Ein Rentner, ein Repost, eine Hausdurchsuchung: Der Fall Niehoff wurde zum Menetekel für Meinungsfreiheit. Stefan Niehoff ist tot und mit ihm ein Symbol dafür, wie gnadenlos der Staat reagieren kann, wenn Bürger die Mächtigen verspotten. Wann entschuldigt sich der Staat?
Haben Habeck und der Staat kein Gewissen?
Es gibt immer wieder Momente im Leben, da fällt es schwer, zur Tagesordnung überzugehen. Als sich am 31. Januar 2026 die Nachricht über den Tod von Stefan Niehoff über die sozialen Medien verbreitete, da musste wohl nicht nur ich schlucken. Der 65-Jährige starb in der Folge von Hirnblutungen, die auf einen früheren Schlaganfall zurückzuführen waren. Bekannt wurde er über seine Heimat hinaus als Galionsfigur für die Meinungsfreiheit.

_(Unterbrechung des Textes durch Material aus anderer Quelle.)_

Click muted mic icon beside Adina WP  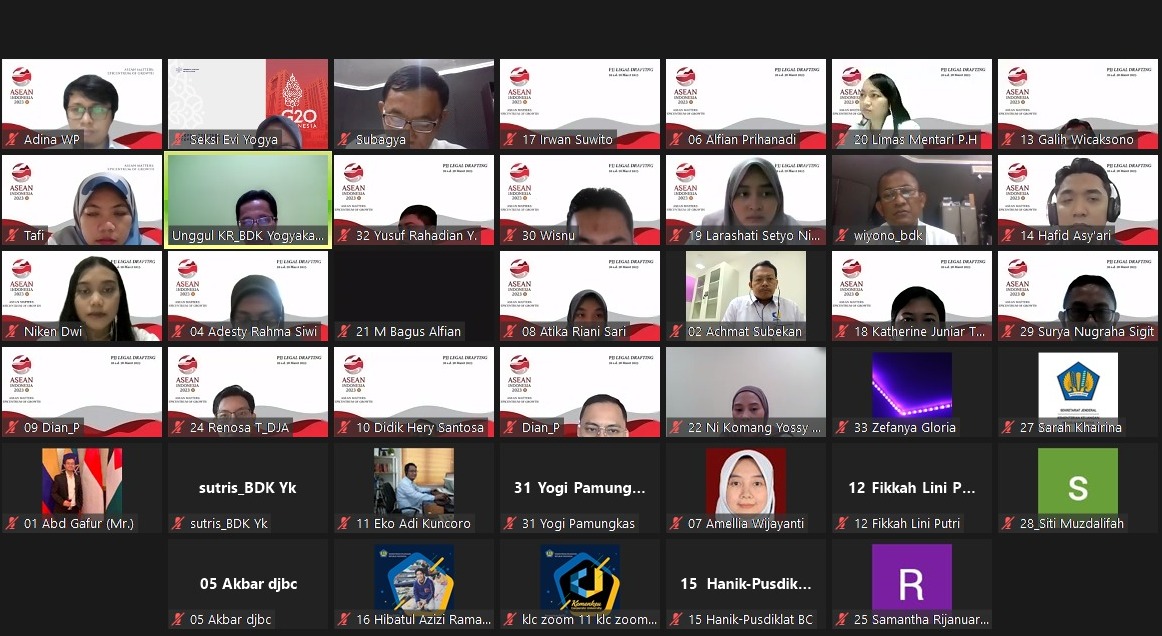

Weil er Robert Habeck durch einen „Repost“ indirekt als „Schwachkopf“ bezeichnete, hatte dieser die Sanktionierung und Unterdrückung gegen Niehoff einleiten lassen. Im November 2024 kam es deshalb zu einer Hausdurchsuchung durch die Polizei Schweinfurt. Die völlig überzogene Maßnahme hatte für bundesweite Empörung gesorgt, stand sinnbildlich für Willkür und Tyrannei. Der ehemalige Feldwebel hatte sich bereits während Corona politisiert, setzte sich gegen die Diskriminierung von Ungeimpften ein.

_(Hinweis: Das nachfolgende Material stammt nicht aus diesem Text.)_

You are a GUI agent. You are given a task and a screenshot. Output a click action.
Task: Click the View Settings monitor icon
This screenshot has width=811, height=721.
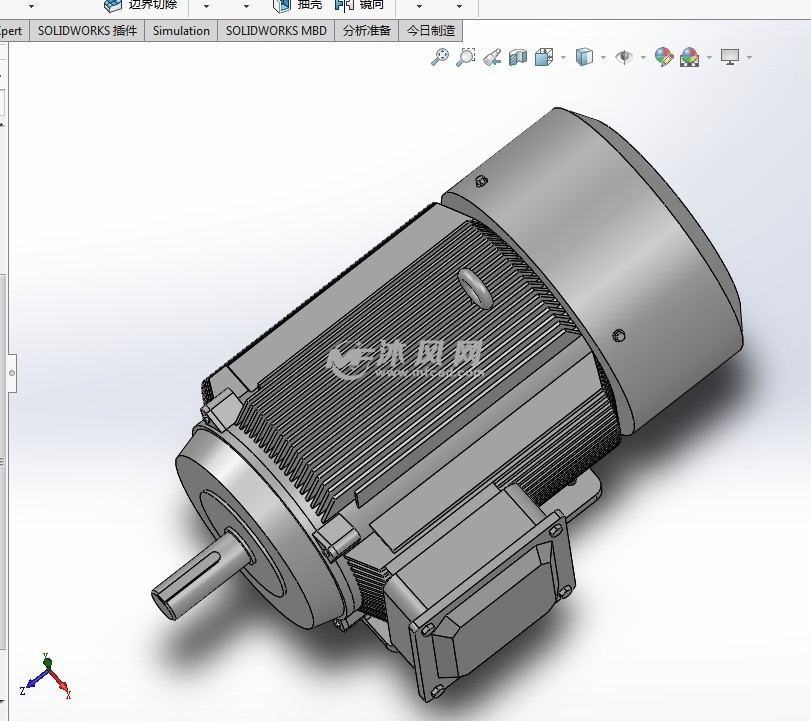(x=732, y=57)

Der Staat hat eine wahre Hetzjagd betrieben
Zwar wurde das Verfahren wegen Majestätsbeleidigung später eingestellt, weitere Verfahren liefen aber noch, u.a. legte man ihm ein Meme, das eine Grünen-Politikerin bei einem Hitlergruß zeigt, als vermeintliche NS-Bejahung aus. Niehoff hatte gegen eine Verurteilung zu 55 Tagessätzen Berufung eingelegt. Nunmehr dürfte dieser Streit „von Amts wegen“ eingestellt werden. Niehoff ging das ans Herz, weil er sich als Familienvater mit größter Fürsorge um seine mit dem Down-Syndrom lebende Tochter Alexandra kümmerte.

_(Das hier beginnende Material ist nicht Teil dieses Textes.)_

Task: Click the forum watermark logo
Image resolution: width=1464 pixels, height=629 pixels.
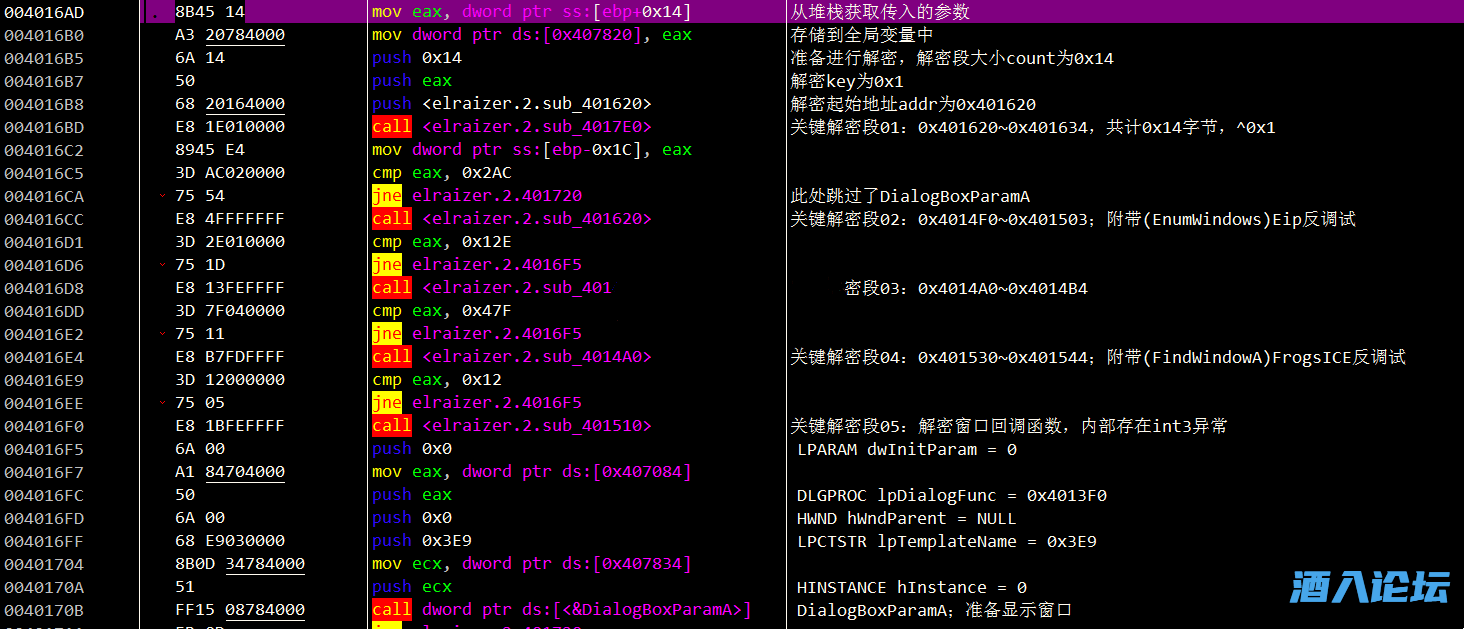Action: [1369, 587]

Sein gesamtes Arbeitsleben schuftete er schwer, wurde sodann vom Staat verfolgt. Es begann eine beispiellose Hetzjagd auf jenen, der sich nicht kleinkriegen ließ von der Warnung, man sei in Deutschland nicht mehr sicher davor, dass Türen eingetreten werden, maßt man sich scharfsinnige Polemik gegenüber den Mächtigen an. Wird vielleicht manch ein Verantwortlicher in sich gehen? Wahrscheinlich wäre Demut zu viel verlangt, Reflexion bräuchte ein Gewissen, Selbstkritik und Bedauern.
Moralische Mitverantwortung am Schicksal des 65-Jährigen
Sicherlich dürfte der ausgelöste Stress, den Exekutive und Judikative durch ihr weit über jegliche Verhältnismäßigkeit hinausgehendes Kesseltreiben verursacht haben, nicht völlig spurlos an dem Landwirt vorbeigegangen sein. Man wird vom ehemaligen Klimaminister in dessen altbekannter Hybris, in der gewohnten Empathielosigkeit und der bewährten Arroganz kaum erwarten können, dass auch er eine gewisse Schamesröte im Gesicht trägt. Er hatte sich einen Strafantrag nie zurückgenommen.
War es das wirklich wert, wollen wir tatsächlich so weitermachen, mit solch einer Ausgeburt der Nachstellung, wegen verletzter Eitelkeiten? Es braucht schon eine Menge an Unverfrorenheit, in diesen Stunden die Potenz Berlins weiter zu verteidigen. Autokratische bis despotische Züge trägt das System mittlerweile, es fordert seine Opfer. Nicht unmittelbar, aber zumindest moralisch haben alle Beteiligten an dieser Hatz eine Mitschuld, am Lauf der Dinge.
Hingebungsvoller Familienvater, Held wider Willen
Sie können nicht aus der Pflicht gelassen werden, sich mit diesem Vorwurf zu konfrontieren. Im Augenblick wiegt der Verlust schwer, denn da ist mehr als ein Rächer der unbehelligten Rede von uns gegangen. Insbesondere war der Rebell aus Unterfranken ein charakterstarker, geradliniger und mutiger Zeitgenosse, der mit Hingabe für Werte, aber vor allem für seine Liebsten kämpfte. Nahezu stoisch schien er all die Repression über sich ergehen zu lassen, mit der die Obrigkeit ihn mundtot zu machen versuchte.
Er gelangte wider Willen zur Berühmtheit, hatte wohl nie beabsichtigt, in die Geschichtsbücher einzugehen. Auch wenn wir offiziell weiterhin in demokratischen Verhältnissen weilen, so ließ uns spätestens die Akte eines Bürgers den Windhauch der Diktatur spüren, welcher souverän und standhaft geblieben ist – bis zum Schluss. Man sollte mit dem Begriff des Märtyrers sparsam umgehen, doch hier ist er wohl mehr als angebracht: Ruhe in Frieden, Stefan Niehoff!